• Extract provided
== Segment start ==
Azerbaijan soon to start construction of new settlement in liberated village

Azerbaijan soon to start construction of new settlement in liberated village
# 15 February 2017 12:26 (UTC +04:00)

The construction of a new settlement consisting of 150 houses will soon be launched in the liberated Jojug Marjanli village of Azerbaijan’s Jabrayil district, Deputy Prime Minister, Chairman of the State Committee of Affairs of IDPs and Refugees Ali Hasanov said on Wednesday, APA’s Karabakh bureau reported.

He said educational, medical and cultural centers will be built in the new settlement.

“In Azerbaijan, people are already returning to the liberated villages, while the Armenians are leaving Karabakh in large numbers,” Hasanov added.

On Jan. 24, President Ilham Aliyev signed an order on measures to restore the Jabrayil district’s Jojug Marjanli village, liberated from the Armenian occupation.

The State Committee of Azerbaijan for Affairs of Refugees and IDPs will receive 4 million manats from the Presidential Reserve Fund for 2017 for construction of 50 houses, a school building and the relevant infrastructure at the first stage, according to the order.

The Nagorno-Karabakh conflict entered its modern phase when the Armenian SRR made territorial claims against the Azerbaijani SSR in 1988.
== Segment end ==
• What you need to do
In the piece on the Jojug Marjanli settlement, start at the words "The State Committee of Azerbaijan" and stop after "SSR in 1988.". Rewrite that stretch with "school building" changed to "hospital".

• Excerpted records
== Segment start ==
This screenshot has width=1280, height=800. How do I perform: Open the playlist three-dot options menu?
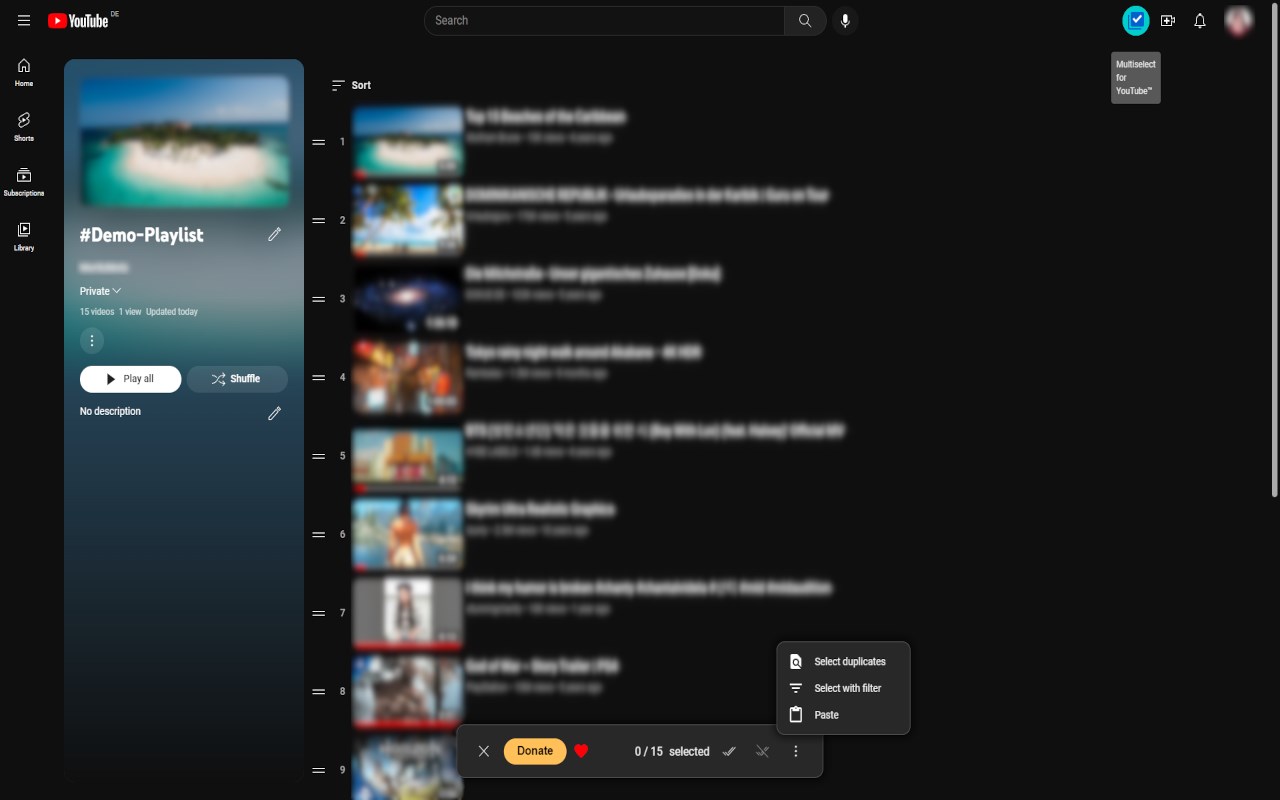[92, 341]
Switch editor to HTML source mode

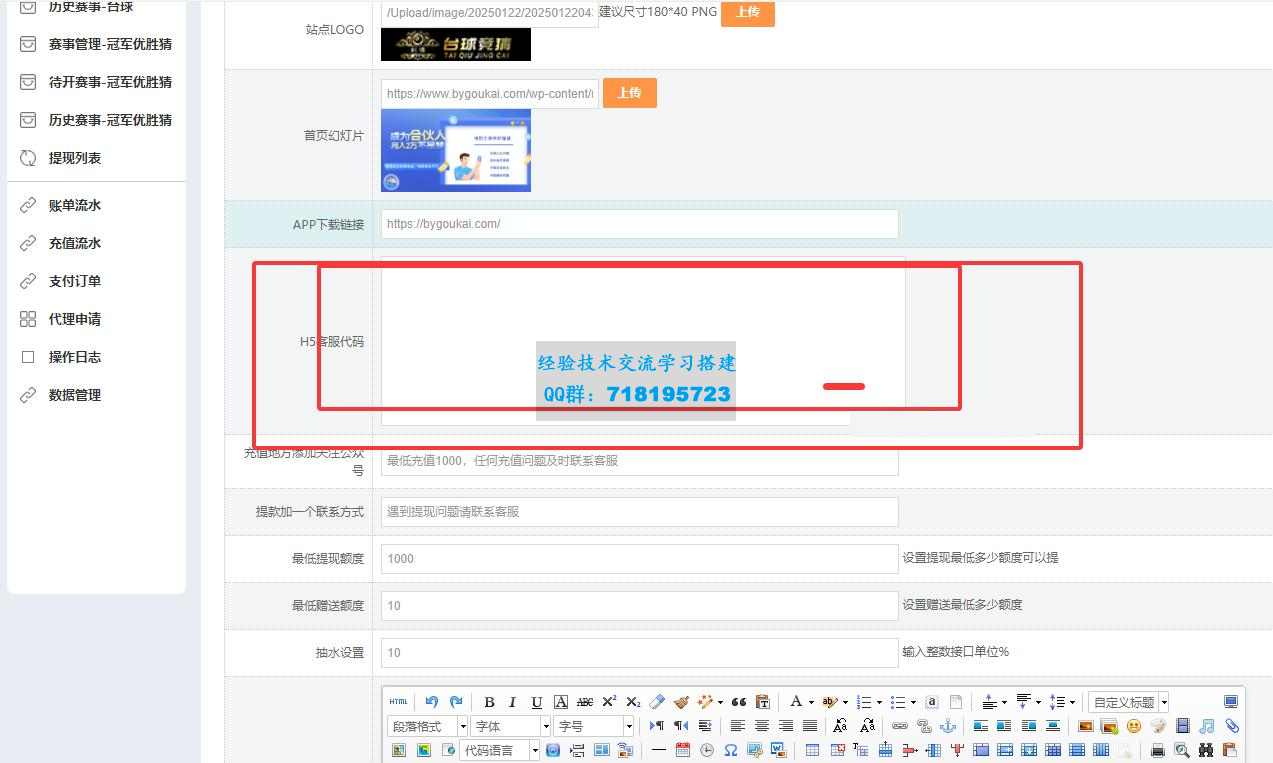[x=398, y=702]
== Segment end ==
== Segment start ==
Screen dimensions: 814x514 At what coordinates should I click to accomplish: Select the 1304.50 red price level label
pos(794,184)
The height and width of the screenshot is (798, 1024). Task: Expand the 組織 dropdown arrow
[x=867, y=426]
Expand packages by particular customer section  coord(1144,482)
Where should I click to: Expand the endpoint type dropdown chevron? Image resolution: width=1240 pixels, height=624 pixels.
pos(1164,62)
== Segment end ==
• Your solution
The State Committee of Azerbaijan for Affairs of Refugees and IDPs will receive 4 million manats from the Presidential Reserve Fund for 2017 for construction of 50 houses, a hospital and the relevant infrastructure at the first stage, according to the order.

The Nagorno-Karabakh conflict entered its modern phase when the Armenian SRR made territorial claims against the Azerbaijani SSR in 1988.